Trecho
extraído de A Oeste de Roma
Editora Brasiliense, 1990
Harriet
sentou-se ao meu lado. Quando nos aproximávamos todos riam
e conversavam, mas agora o silêncio era total e eles nos davam
um gelo. Notei que Rick e Denny puxavam fumo. Harriet também
reparou.
- Tomem cuidado -preveniu. - O xerife manda patrulhar a praia o tempo
todo.
Eles sorriram como velhos sábios.
- Quer dar um tapa, papai? - ofereceu Denny.
- Não, obrigado.
- E você, mamãe?
Ele devia saber que seu oferecimento era ridículo.
- Sua mãe não costuma puxar fumo e você pare de
bancar o sabido -eu disse.
- Mas este fumo é ouro puro, papai. Tem certeza de que não
quer experimentar?
- Não, obrigado.
- Mas não vai lhe fazer nenhum mal...
- Ouça: eu puxava fumo antes de você nascer, no tempo
em que se podia comprar maconha por muito menos da metade do que vocês
pagam hoje.
- Ah, que boa época! - disse Denny, provocante.
- Conte como era.
- Não há muito o que contar.
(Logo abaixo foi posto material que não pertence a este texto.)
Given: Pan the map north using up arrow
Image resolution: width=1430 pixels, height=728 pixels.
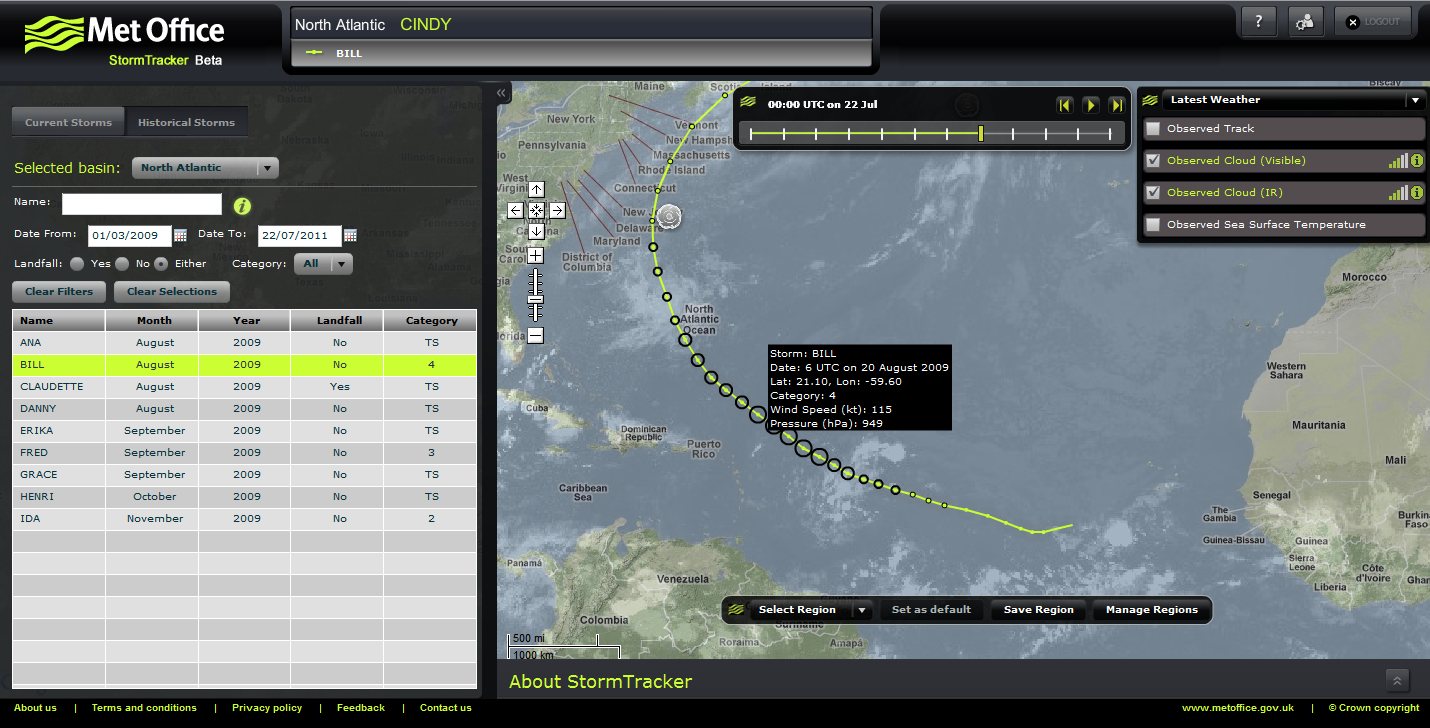Looking at the screenshot, I should point(536,189).
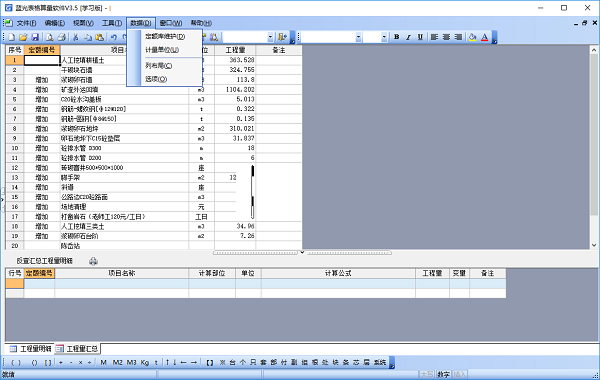This screenshot has width=600, height=380.
Task: Toggle Bold formatting
Action: [x=396, y=37]
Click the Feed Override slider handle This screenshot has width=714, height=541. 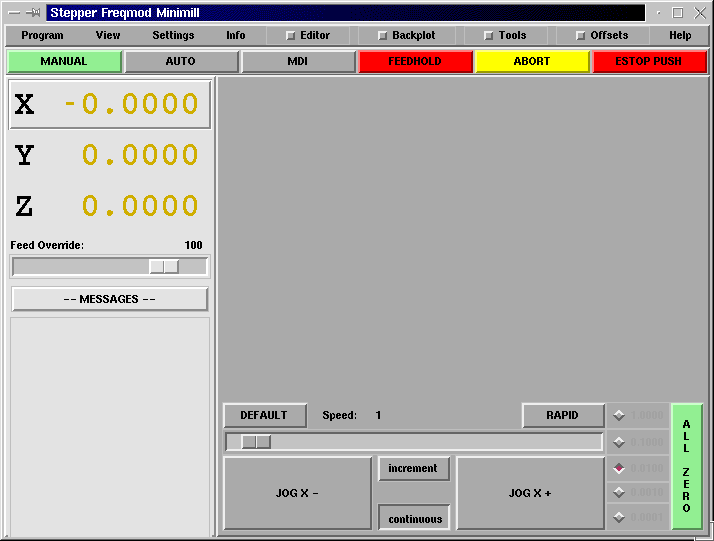(164, 266)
O fumo expande a mente
de quem tem cérebros retardados. Você precisa dela porque
é um débil mental.
- Obrigado.
Ele apagou o cigarro na areia, tirou os sapatos e as meias e caminhou
em direção à água. Harriet contemplouo
com um olhar enternecido.
- Não foi muito gentil de sua parte - observou.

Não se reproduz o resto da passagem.